For the first season, we made twelve suits, twenty-eight vests, and thirty pants for James, who plays Raymond “Red” Reddington on the show. He and I hit it off the first time we met. His magnetic energy draws you in immediately. He and The Blacklist team loved the factory and the history behind it. So much so, in fact, that they filmed three scenes of the series’ seventh episode, season one, at the factory.

  “If we’re filming at Martin Greenfield Clothiers we have to have Martin in the scene,” said James.

  “Me?” I said.

  “Of course.”

  “What would I do?”

  “You’d be Martin the tailor. I think you’re perfect for the role, don’t you?”

  The scene required me to fit James’s character. James is such a sweet friend that he refashioned the original script to work my name into the line so that “Red” says, “Martin, do you think the pants are too tight?” A few sharp-eyed fashion bloggers recognized my face in the scene and picked up on James’s reference to “Martin.” We also received several phone calls from friends, including one who informed us that The Blacklist “had a character on screen that looked just like Martin—and even had the same name!”

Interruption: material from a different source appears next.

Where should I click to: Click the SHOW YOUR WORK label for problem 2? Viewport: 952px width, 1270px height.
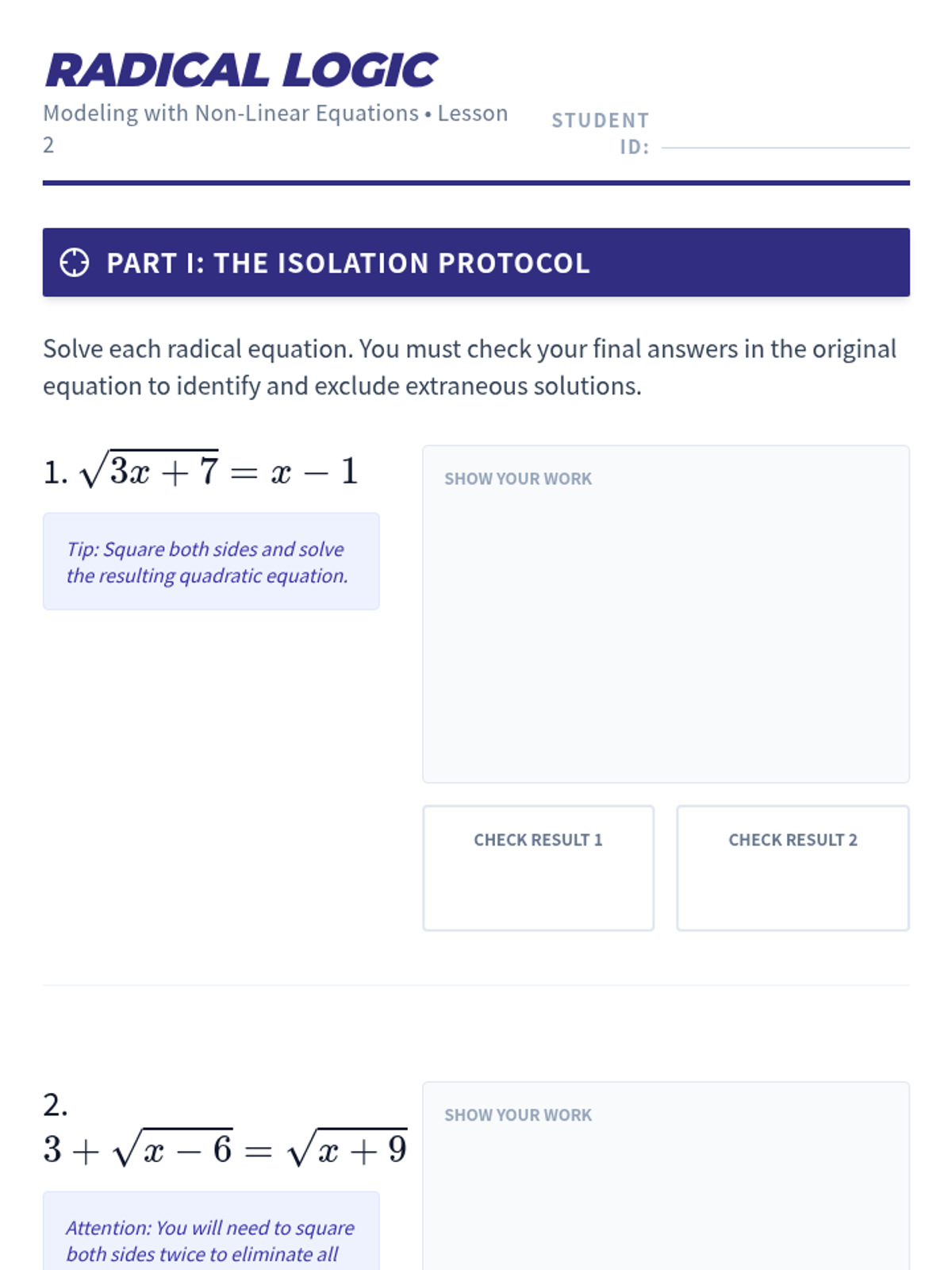point(518,1115)
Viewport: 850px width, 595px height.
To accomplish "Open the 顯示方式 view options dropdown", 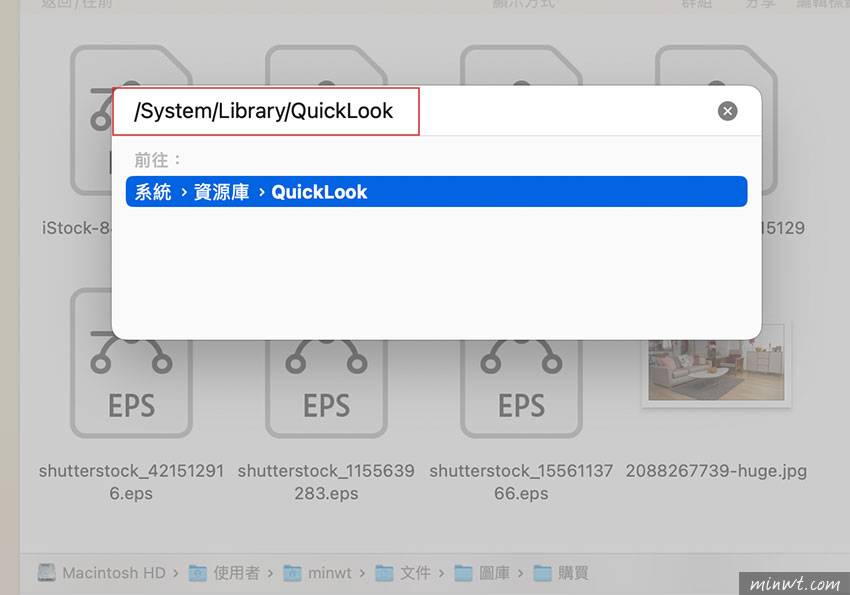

  Shaping the look and styles of movie and TV characters is the professional side of the fun. Knowing about TV shows and movies before the public does excites the kid in me. Right now, for example, we’re creating the looks of at least nine characters on the new Batman-based Fox TV series Gotham; making clothes for the Oscar Isaac and Albert Brooks movie A Most Violent Year; working with Steven Soderbergh on The Knick, a Cinemax drama set in early twentieth-century New York starring Clive Owen; and making suits for a forthcoming, as-yet-unnamed HBO rock-’n’-roll series set in the 1970s directed by Martin Scorsese and produced by Mick Jagger. We are also excited to be working with Juliet Polcsa and HBO on their project honoring the life of Joe Paterno, starring Al Pacino; and dressing Ed Burns for the show he stars in and co-produces with Steven Spielberg, Public Morals, a police drama set in New York City in the ’60s.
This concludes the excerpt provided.